Ao todo, os policiais do DHPP ouviram ontem os depoimentos de quatro pessoas. Duas delas são moradoras de rua que haviam sofrido agressões. Seus casos, no entanto, foram descartados pelos policiais porque não tinham relação com os ataques do centro - uma das vítimas foi assaltada e a outra envolveu-se em uma briga com um amigo, que foi identificado e detido. A terceira pessoa ouvida é outro morador de rua que acusou dois casais em duas motos - versão que pareceu ter pouca credibilidade para os investigadores do DHPP.
Vinte de seus homens estão nas ruas tentando localizar outras testemunhas e confirmar as informações recebidas nos depoimentos. Sabe-se que os agressores agiram em grupo. Eles podem ter usado uma motocicleta do tipo e um carro preto, como foi relatado por uma moradora de rua. Essa testemunha descreveu dois dos assassinos.
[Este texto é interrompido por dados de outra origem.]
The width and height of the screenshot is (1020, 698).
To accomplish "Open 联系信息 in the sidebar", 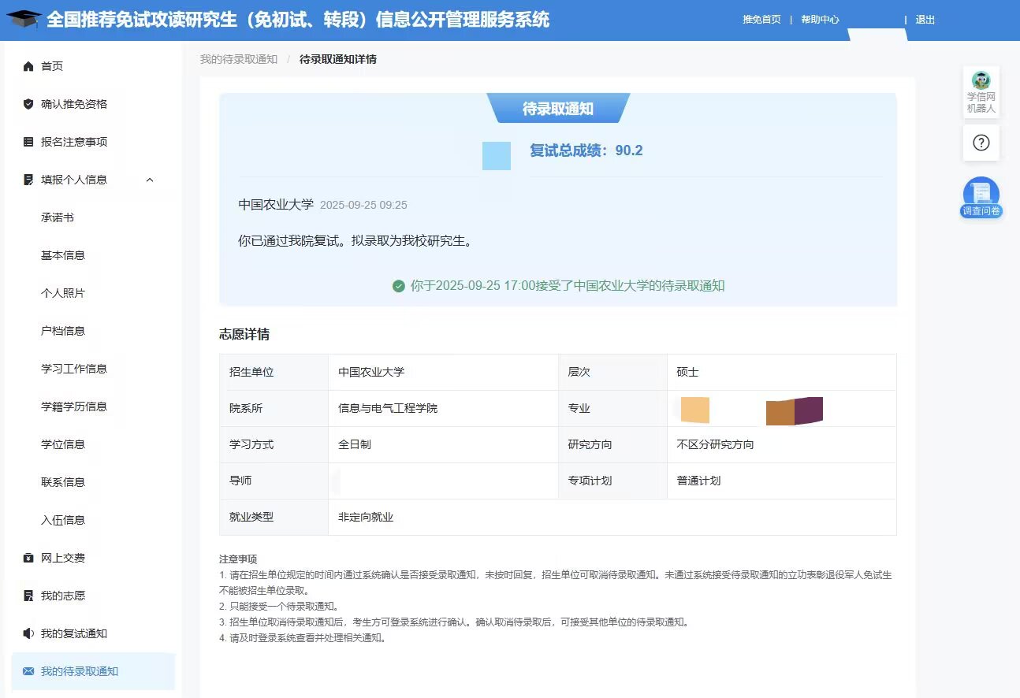I will [x=63, y=482].
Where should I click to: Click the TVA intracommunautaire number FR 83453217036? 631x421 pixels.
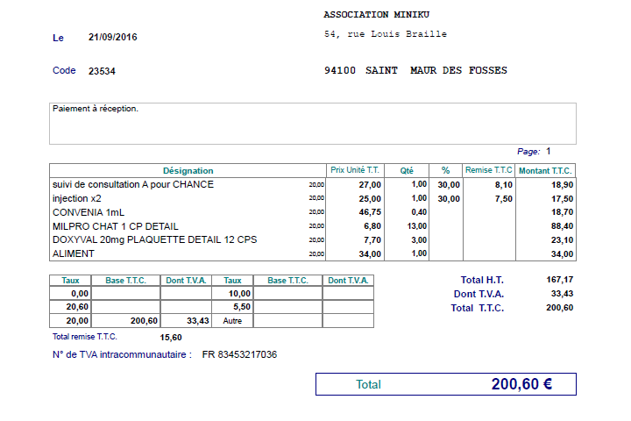(239, 355)
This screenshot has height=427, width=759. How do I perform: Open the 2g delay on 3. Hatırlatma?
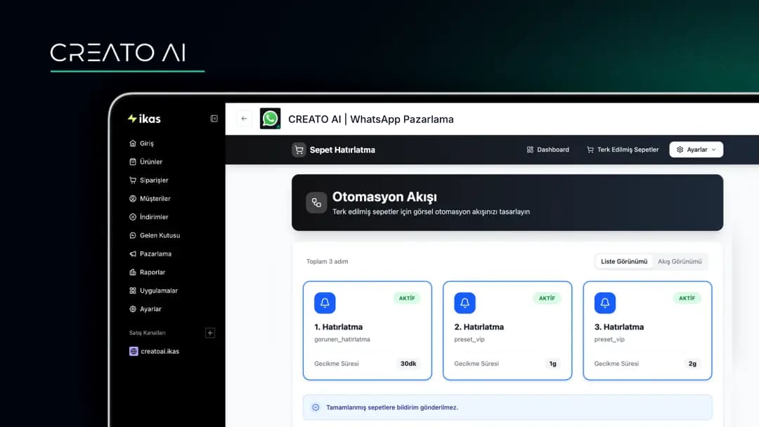tap(692, 364)
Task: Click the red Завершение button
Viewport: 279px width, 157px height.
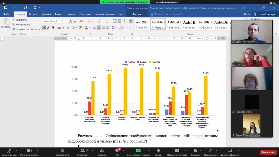Action: pos(268,152)
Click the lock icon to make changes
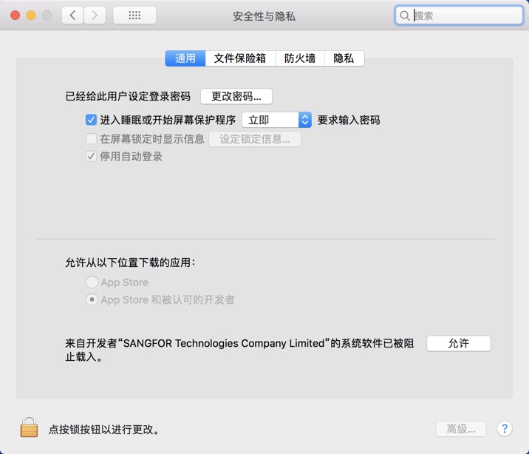Screen dimensions: 529x454 pos(29,427)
Um deles seria um homem branco, com cerca de 25 anos, magro e com cabelos castanhos claros, cortados como o de um moicano. Ele estava em uma moto. O outro homem seria um negro, forte, olhos escuros, que tinha cerca de 30 anos e bigode. Ele estaria no banco traseiro do carro preto. O delegado afirmou ainda que os moradores de rua internados no hospitais - 10 sobreviveram aos ataques - já foram ouvidos informalmente.